*** Document segment Section Begins ***

Tuberculosis (TB) remains the leading cause of HIV death, accounting for one-third of all HIV deaths worldwide.1 To reduce TB burden, the World Health Organization (WHO) recommends intensified case finding (ICF)—symptom screening, followed by Xpert MTB/RIF (Xpert) confirmatory testing—for all people living with HIV (PLHIV) at every clinic visit.2 However, PLHIV constitute a heterogeneous population with respect to TB risk. Patients new to HIV care represent an HIV subgroup with higher TB prevalence and increased mortality risk, frequently due to undiagnosed TB.3–6 These results suggest that in resource-limited settings, patients new to care should be prioritized for ICF and that ICF should be rigorously implemented to maximize TB case detection. However, rigorous implementation of ICF may be associated with high rates of unnecessary Xpert testing due to the poor specificity of symptom-based TB screening,4,7–9 which may make routine implementation less likely.

The emerging literature suggests that replacing symptom screening with C-reactive protein (CRP) testing may improve the efficiency and reduce the costs of ICF.10–14 Our previous work identified CRP,12–14 which can be measured from capillary blood using a rapid and low-cost point-of-care (POC) assay—as the first and only test thus far to meet the WHO target product profile for an effective TB screening test.15 However, the yield and performance of POC CRP-based ICF among different HIV subgroups is unknown.

To provide routine HIV programs with the evidence needed to efficiently implement ICF, we compared the yield and efficiency of POC CRP-based ICF to the current ICF algorithm among patients new to HIV care and patients already engaged in HIV care. In addition, we also compared the yield and efficiency of symptom- and POC CRP-based ICF between the 2 HIV subgroups.

METHODS

Study Population

Patient recruitment, study procedures, and the diagnostic accuracy of symptom-based and POC CRP-based TB screening in 1177 patients enrolled from July 2013 to December 2015 have been previously reported.14,16 Here, we present results on the full cohort of 1794 consecutive patients prospectively enrolled through December 2016 and compare the yield and efficiency of symptom- and POC CRP-based ICF in 2 subpopulations of PLHIV initiating antiretroviral therapy (ART) from 2 urban HIV clinics in Kampala, Uganda: patients new to HIV care and patients engaged in care (pre-ART patients with ≥1 previous HIV clinic visit at the time of study entry). During the study period, the Uganda Ministry of Health revised their ART guidelines to adopt “universal test-and-treat” which eliminated the requirement for repeated pre-ART counseling visits [ART initiation decisions were based on CD4 count ≤500 cells/µL or other indications (eg, pregnancy, HIV serodiscordance)].

*** Document segment Section Ends ***
*** Records shown Section Begins ***

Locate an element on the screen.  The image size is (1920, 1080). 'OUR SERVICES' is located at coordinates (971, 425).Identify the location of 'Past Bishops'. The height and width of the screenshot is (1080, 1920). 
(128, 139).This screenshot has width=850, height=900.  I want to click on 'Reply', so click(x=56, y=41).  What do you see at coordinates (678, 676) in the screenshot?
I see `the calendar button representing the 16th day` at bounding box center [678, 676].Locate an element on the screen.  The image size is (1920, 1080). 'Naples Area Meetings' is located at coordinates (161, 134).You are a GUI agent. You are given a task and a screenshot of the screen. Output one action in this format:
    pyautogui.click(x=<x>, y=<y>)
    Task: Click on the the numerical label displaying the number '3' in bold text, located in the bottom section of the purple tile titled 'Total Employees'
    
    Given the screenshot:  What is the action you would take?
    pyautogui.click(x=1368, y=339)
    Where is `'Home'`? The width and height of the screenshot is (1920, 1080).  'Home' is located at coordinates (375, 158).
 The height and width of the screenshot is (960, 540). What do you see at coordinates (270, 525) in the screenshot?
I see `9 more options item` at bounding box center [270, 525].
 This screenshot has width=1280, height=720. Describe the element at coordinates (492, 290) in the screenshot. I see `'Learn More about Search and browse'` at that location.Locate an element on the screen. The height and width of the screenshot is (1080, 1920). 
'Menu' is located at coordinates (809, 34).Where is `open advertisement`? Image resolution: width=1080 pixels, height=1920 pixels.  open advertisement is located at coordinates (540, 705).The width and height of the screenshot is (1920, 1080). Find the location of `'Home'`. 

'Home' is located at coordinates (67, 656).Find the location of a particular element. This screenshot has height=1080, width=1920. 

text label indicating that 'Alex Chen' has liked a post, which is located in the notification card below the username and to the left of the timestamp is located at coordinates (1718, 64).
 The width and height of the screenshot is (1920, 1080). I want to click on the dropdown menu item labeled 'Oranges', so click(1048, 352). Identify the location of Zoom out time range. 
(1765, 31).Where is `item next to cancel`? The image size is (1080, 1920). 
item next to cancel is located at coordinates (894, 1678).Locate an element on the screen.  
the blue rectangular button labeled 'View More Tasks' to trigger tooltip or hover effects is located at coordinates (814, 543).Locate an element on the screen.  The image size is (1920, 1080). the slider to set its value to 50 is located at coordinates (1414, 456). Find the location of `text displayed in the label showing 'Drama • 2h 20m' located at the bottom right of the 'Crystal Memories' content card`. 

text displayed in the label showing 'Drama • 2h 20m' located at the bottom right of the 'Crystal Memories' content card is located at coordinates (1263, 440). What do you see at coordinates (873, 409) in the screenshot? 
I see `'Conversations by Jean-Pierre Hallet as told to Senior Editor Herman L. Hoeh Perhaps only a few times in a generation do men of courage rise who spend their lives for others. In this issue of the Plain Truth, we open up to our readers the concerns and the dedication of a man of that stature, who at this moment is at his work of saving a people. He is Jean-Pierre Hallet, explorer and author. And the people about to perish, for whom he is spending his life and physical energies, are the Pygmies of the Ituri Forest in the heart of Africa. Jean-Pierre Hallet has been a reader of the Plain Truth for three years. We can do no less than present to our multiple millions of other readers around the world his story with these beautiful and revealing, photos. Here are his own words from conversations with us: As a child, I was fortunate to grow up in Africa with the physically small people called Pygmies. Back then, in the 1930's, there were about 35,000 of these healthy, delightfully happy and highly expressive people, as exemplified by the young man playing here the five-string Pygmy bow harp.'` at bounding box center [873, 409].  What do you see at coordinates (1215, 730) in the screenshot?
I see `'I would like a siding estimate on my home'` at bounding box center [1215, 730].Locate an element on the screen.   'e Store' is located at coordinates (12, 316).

*** Records shown Section Ends ***

### Task to carry out
Answer these questions using the TB screening text above.
1. What share of all HIV deaths worldwide does TB account for?
2. How many patients made up the full cohort enrolled through December 2016?
3. In which city were the two HIV clinics located?

### Response to this exercise
1. One-third
2. 1794
3. Kampala, Uganda